The first attraction is aural because Sadie writes with linguistic flair and agility. She weaves shifting tones and melodies, sweet repetitions, and elastic syntax. Nouns and verbs resettle on the line to kindle an image, an idea, a moment, to deliver an arresting voice:
‘We barefoot the grass.’
‘Summer fizzled / against the canine bite in the air.’
The second attraction is the way individual lines delight and stockpile in my imaginary room of reading wonder.
‘I discovered myself in the elbow of the tree.’
‘I am epiphany bathing.’
‘(…) and the egg yolk of the night slipped / down the back of our necks with a chill’.
‘Love took me in its jaws like a weary dog.’
Move in deeper, still carrying the joy of poetic music and individual lines, and I reach the rippling arrival of wound, whether scraped knees, nose bleeds, broken heart, autism, slit throats, violent dreams, the elusiveness of normalcy. Here is the overlap and the underlay, the way skeletal references cut sharp as I read, and the echoes and missing bits are both poignant and vital. And how, embedded within this poetic ripple of difficulty and suffering, is the possibility and the signs of self repair, the girl friendships, the stitchings.
Individual poems, as is the case with romesh and Tessa, are like constellations: sparking and sparkling with possibilites. This is a book to take to a cafe poetry club and talk through the recognitions and pleasures you gain as you read. How you want to weep and laugh and grimace. How you feel the love, you most definitely feel the love of writing. How you want to celebrate the power of words to reveal myriad versions of who we are and who we can be. Sadie’s poetry does exactly this, and I am all the better for having lingered in and loved its exposures, within and beyond the poem frames. I am leaving you with the second stanza of ‘Leaving home’:
If there is an absence, it is a tangible thing
that lives, like cockroaches, in the depths of the pantry –
in food arranged by inexperienced lovers.
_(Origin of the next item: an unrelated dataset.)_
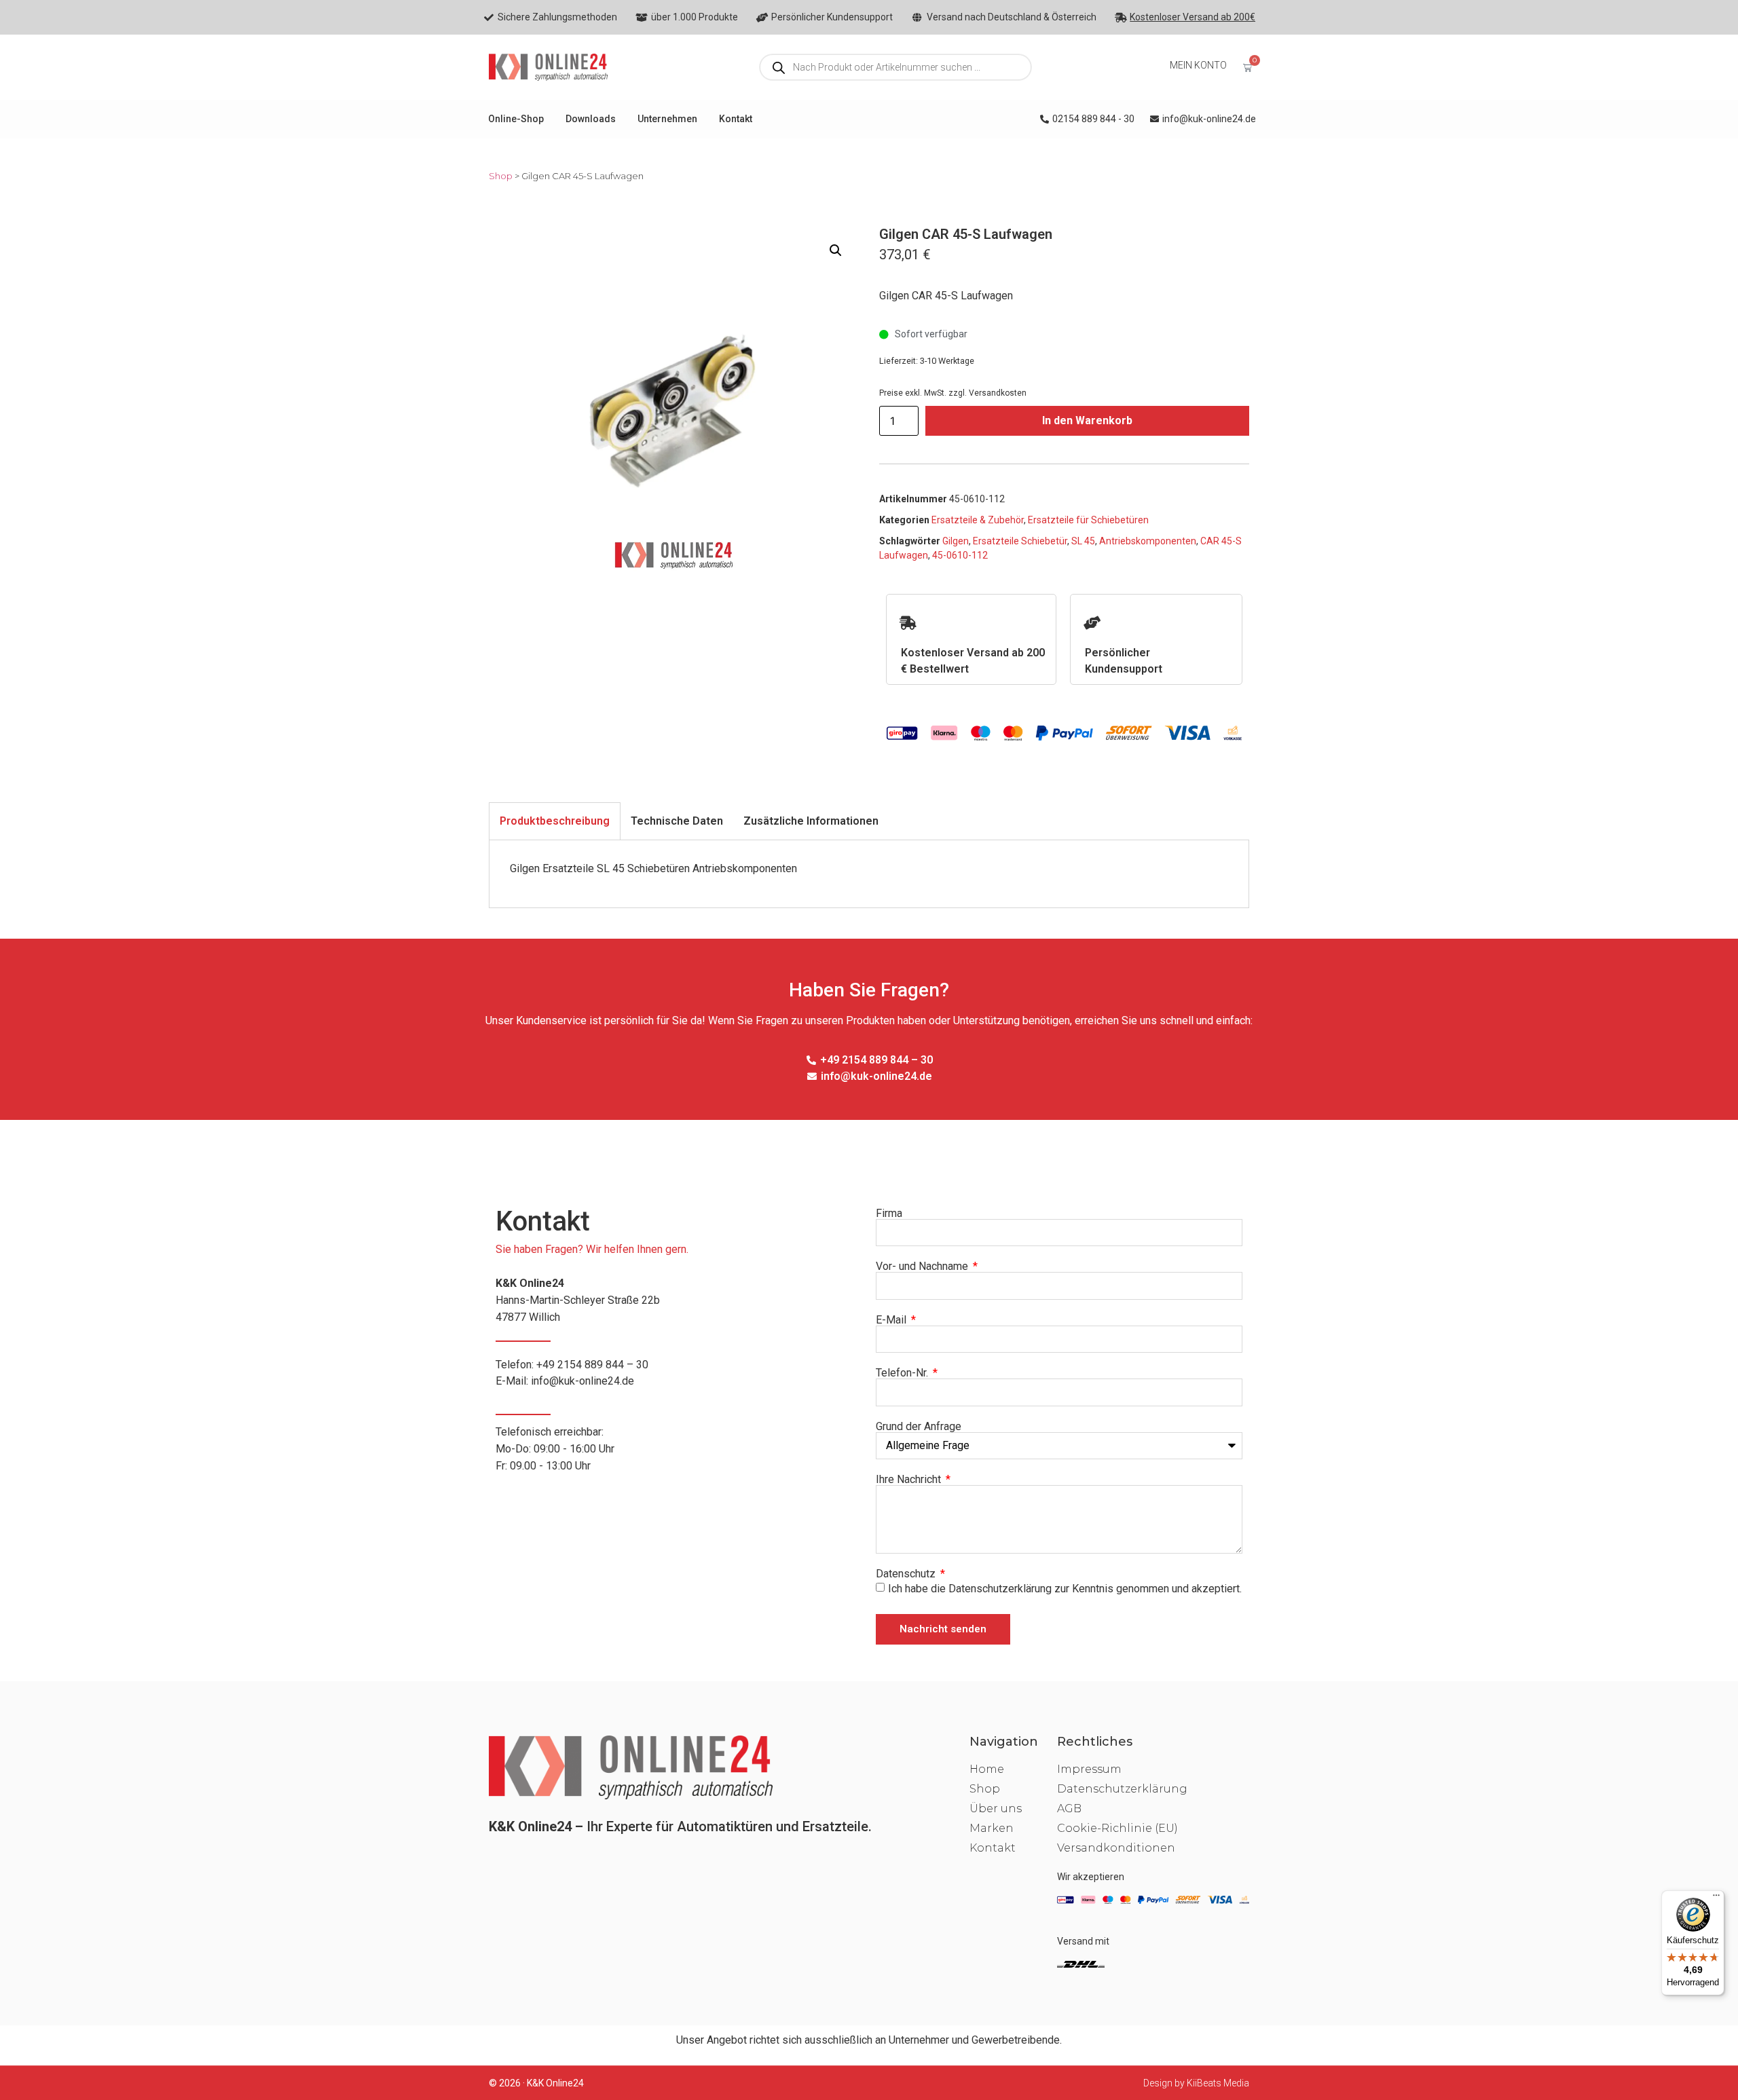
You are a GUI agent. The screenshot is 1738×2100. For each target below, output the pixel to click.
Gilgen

If there is independence, it is a stray
feeding on the plum carcasses
that stop the shed door shut.
If these are hands, then praying is second nature;
if they are not, the dusk feeds on my cold body,
jaws snapping like an impatient hound.
This is not growing up.
there must be an alien thing
deep in the chasms of me
that I am growing around.
Sadie Lawrence is an undergraduate university student of creative writing and media studies. Her collection in AUP New Poets 10, ‘Like Human Girls / all we have is noise’, was written from ages seventeen to nineteen. Her autism screening was inconclusive.